Semua lelaki tampak serba salah tingkah setelah mendengar pernyataan Siti untuk kedua kalinya ini. Atan malah tampak tak jenak duduk, ia kembali memasang sebatang kretek di mulutnya. Yang lain tampak saling pandang. Sesekali memandang ke Atan. Mereka semua tahu, bahwa Atan memang sempat jadi saingan si terbunuh untuk mendapatkan Siti. Tapi, apa boleh buat, Siti akhirnya harus memilih lelaki dari kampung sebelah sungai. Apakah Atan memang sakit hati? Entahlah, hati orang siapa yang tahu.
“Ayo, Siti, biar kuantar kau pulang.” Atan tiba-tiba bergerak menarik lengan Siti. Tapi Siti memberontak. Tangan Atan ditepis agak keras. Lantas setengah berteriak, “Aku tahu siapa yang membunuhnya!”
Atan jadi agak emosi, “lalu kalau kau tahu, mau apa kau? Mau balas dendam? Mentang-mentang dia kekasihmu, terus kau hendak membela orang kampung sebelah, begitu? Yang kau meracau, menyumpah-nyumpah tak tentu arah itu kenapa pula? Kau mestinya tahu, orang kampung sebelah bisa saja memenggal leher kau gara-gara sumpahan kau itu! Ayo, pulang sana!”

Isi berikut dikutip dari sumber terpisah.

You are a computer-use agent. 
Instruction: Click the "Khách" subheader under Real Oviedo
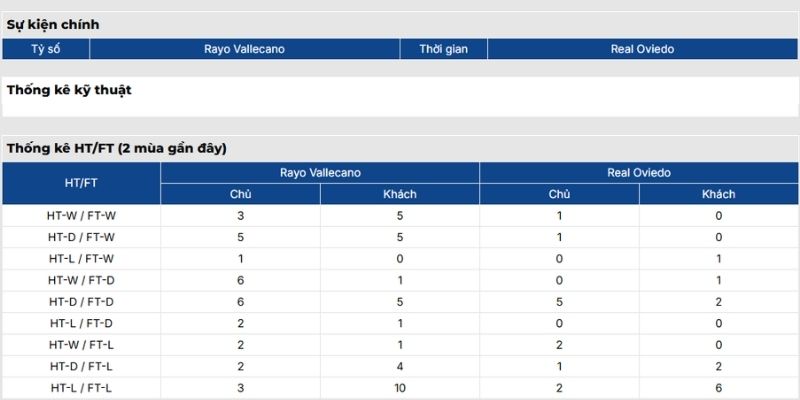tap(718, 194)
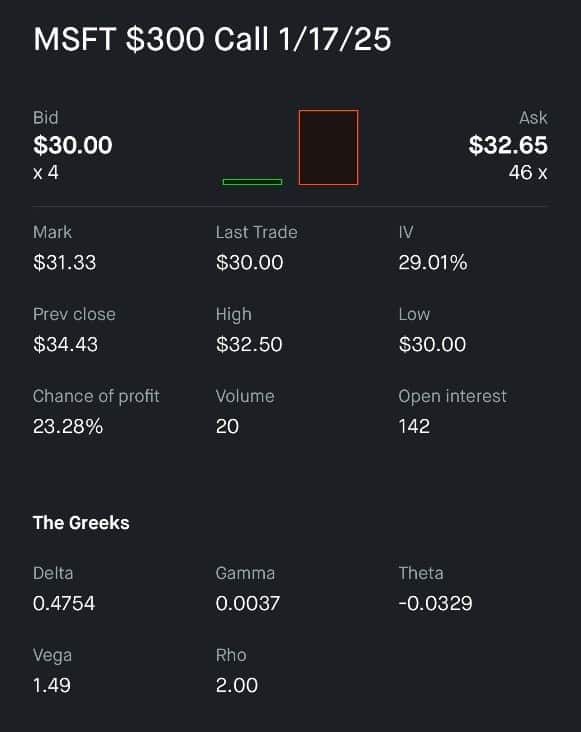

Wajah Siti tampak memerah oleh bias keremangan cahaya lampu obor bambu. Matanya menatap mata Atan. Setengah menyeringai Siti bicara, “Kau takut ya? Takut mati ya? Atau takut dicekik hantu kekasih aku?” Lalu Siti meracau ke semua lelaki, “Kalian juga takut mati kan? Kenapa harus takut? Selama ini kalian begitu berani, bukan? Berani membunuh berarti ya berani dibunuh! Kenapa pula kalian tak berani turun ke laut, kalau kalian memang merasa benar! Apa mentang-mentang merasa benar terus boleh membunuh?”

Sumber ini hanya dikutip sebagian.